We present a data generation framework designed to simulate spoofing attacks and randomly place attack scenarios worldwide. We apply deep neural network-based models for spoofing detection, utilizing Long Short-Term Memory networks and Transformer-inspired architectures. These models are specifically designed for online detection and are trained using the generated dataset. Our results demonstrate that deep learning models can accurately distinguish spoofed signals from genuine ones, achieving high detection performance. The best results are achieved by Transformer-inspired architectures with early fusion of the inputs resulting in an error rate of 0.16%.
GNSS spoofing detection, deep learning, LSTM, transformers, synthetic data generation
Unencrypted civilian global navigation satellite system (GNSS) signals are vulnerable to spoofing attacks, which pose a significant threat. Detecting such attacks is crucial for ensuring the security. However, obtaining real-world spoofing attack data is challenging, and acquiring a diverse dataset with heterogeneous scenarios from different locations across the globe is even more difficult.
To address this issue, we designed and implemented a data generation framework capable of simulating two distinct types of spoofing attacks. Our generator places attack scenarios at random locations on Earth and accounts for various signal conditions, including the presence of missing satellite signals. This enables the creation of a diverse and realistic dataset suitable for training machine learning models.

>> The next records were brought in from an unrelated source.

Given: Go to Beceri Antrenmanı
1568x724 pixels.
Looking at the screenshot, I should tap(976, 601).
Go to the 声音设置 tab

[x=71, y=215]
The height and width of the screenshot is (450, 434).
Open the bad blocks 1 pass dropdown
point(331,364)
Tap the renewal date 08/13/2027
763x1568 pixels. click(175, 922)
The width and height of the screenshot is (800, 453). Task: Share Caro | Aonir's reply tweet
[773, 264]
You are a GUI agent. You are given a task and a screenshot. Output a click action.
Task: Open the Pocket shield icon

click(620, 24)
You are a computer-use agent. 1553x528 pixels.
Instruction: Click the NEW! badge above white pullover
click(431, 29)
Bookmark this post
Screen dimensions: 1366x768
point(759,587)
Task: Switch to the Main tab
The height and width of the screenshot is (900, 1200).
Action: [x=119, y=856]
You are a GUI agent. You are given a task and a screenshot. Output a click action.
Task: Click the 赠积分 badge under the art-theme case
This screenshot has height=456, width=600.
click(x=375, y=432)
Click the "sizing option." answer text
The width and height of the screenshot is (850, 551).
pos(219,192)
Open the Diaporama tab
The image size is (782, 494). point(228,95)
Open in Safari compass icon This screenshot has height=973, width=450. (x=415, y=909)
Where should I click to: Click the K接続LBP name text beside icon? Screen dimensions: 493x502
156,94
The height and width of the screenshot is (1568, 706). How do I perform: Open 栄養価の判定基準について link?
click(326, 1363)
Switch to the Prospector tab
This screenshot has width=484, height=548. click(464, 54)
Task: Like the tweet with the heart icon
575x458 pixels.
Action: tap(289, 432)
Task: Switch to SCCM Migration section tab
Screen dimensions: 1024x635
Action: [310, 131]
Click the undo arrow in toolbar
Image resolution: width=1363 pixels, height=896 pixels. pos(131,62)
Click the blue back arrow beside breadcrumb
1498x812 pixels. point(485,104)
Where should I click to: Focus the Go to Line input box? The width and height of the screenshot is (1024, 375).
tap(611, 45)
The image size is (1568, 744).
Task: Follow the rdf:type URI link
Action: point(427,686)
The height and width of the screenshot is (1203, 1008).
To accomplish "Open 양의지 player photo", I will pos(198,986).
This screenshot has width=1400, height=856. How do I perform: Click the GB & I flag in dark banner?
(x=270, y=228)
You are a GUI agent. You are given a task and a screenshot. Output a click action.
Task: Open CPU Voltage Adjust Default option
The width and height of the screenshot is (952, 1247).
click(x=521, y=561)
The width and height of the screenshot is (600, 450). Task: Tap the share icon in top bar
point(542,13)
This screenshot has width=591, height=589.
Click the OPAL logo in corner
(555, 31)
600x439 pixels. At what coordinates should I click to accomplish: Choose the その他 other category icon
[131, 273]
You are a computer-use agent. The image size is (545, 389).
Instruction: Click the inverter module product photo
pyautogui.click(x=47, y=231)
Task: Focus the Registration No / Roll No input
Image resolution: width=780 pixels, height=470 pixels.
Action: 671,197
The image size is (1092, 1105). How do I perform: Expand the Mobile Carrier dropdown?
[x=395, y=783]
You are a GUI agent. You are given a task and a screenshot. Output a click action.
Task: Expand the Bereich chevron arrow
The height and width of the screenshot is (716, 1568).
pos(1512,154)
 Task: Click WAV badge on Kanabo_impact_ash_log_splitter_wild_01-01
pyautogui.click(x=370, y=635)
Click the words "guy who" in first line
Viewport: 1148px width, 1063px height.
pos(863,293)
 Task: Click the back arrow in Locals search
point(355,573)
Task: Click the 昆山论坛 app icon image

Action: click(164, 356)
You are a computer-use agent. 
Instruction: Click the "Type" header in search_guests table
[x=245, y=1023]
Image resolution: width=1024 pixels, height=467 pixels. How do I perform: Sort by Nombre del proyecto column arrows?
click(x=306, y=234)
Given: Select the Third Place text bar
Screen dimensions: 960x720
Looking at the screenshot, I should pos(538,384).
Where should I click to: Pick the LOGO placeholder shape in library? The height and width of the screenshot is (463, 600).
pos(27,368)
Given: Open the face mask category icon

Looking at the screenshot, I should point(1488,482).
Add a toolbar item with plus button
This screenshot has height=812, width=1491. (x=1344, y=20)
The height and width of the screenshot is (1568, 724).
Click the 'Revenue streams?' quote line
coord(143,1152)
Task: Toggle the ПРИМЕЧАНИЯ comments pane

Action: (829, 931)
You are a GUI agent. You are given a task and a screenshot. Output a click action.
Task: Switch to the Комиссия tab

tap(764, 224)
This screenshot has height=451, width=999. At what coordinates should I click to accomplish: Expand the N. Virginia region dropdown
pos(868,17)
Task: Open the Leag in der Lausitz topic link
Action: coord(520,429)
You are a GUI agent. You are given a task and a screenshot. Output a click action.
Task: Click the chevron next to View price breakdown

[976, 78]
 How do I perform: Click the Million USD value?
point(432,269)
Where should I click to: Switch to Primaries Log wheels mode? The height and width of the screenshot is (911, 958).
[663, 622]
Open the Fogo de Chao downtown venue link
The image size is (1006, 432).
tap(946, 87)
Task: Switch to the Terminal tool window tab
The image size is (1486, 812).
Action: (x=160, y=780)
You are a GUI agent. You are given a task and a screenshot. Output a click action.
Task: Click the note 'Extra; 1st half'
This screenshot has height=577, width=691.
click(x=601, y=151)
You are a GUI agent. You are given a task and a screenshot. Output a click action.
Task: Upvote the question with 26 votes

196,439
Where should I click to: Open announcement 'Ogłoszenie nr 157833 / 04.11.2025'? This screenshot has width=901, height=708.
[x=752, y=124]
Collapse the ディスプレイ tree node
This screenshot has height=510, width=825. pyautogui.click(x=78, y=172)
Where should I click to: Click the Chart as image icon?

We applied deep neural network-based models to detect spoofing attacks, utilizing both Long Short-Term Memory (LSTM) networks and architectures inspired by modern Transformers. We have specifically designed the models to function as online spoofing detectors. Using our generated dataset, we trained and evaluated the models, assessing their effectiveness in distinguishing clean signals from spoofed ones. Our results demonstrate the feasibility of applying deep learning techniques to high-quality online spoofing detection.
Various machine learning and deep learning approaches have been proposed for detecting spoofing attacks. Several studies have explored the use of neural networks, demonstrating their effectiveness [1]–[5]. Among these, multi-layer perceptron models have been employed [6]–[8]. LSTM networks have been widely utilized for anomaly detection [9], [10]. Some works combine LSTM networks with convolutional neural networks (CNN) [11] or using CNN-based approaches [7], [12].
The GNSS measurement of corrected2 pseudo-range (PSR) for the \(l\)-th satellite at time instant \(k\) under nominal (i.e., unspoofed) conditions has the following form [13]: \[\begin{align} \rho^l_k &= || \mathbf{p}^l_k - \mathbf{p}_k || + b_k + \xi^l_k + \sigma^l_k, \label{PSR} \end{align}\tag{1}\] for \(l=1, 2, \cdots, L_k\), where \(\mathbf{p}_k\) is the position and \(b_k\) is the clock bias of the receiver, \(\mathbf{p}^l_k\) is the position of the \(l\)-th satellite, and \(L_k\) is the number of satellites visible from the receiver position at time instant \(k\).
The PSR contains two types of noise, \(\sigma^l_k\) and \(\xi^l_k\), where both have zero-mean and are independent between satellites. However, the noise \(\sigma^l_k\) is independent in time (white) and the noise \(\xi^l_k\) is time-correlated. The time correlation is attributed to gradual changes in the atmosphere through which the GNSS signals pass. The variances \(\sigma^l_k\) and \(\xi^l_k\) are functions of the elevation angle of the \(l\)-th satellite [13], [14].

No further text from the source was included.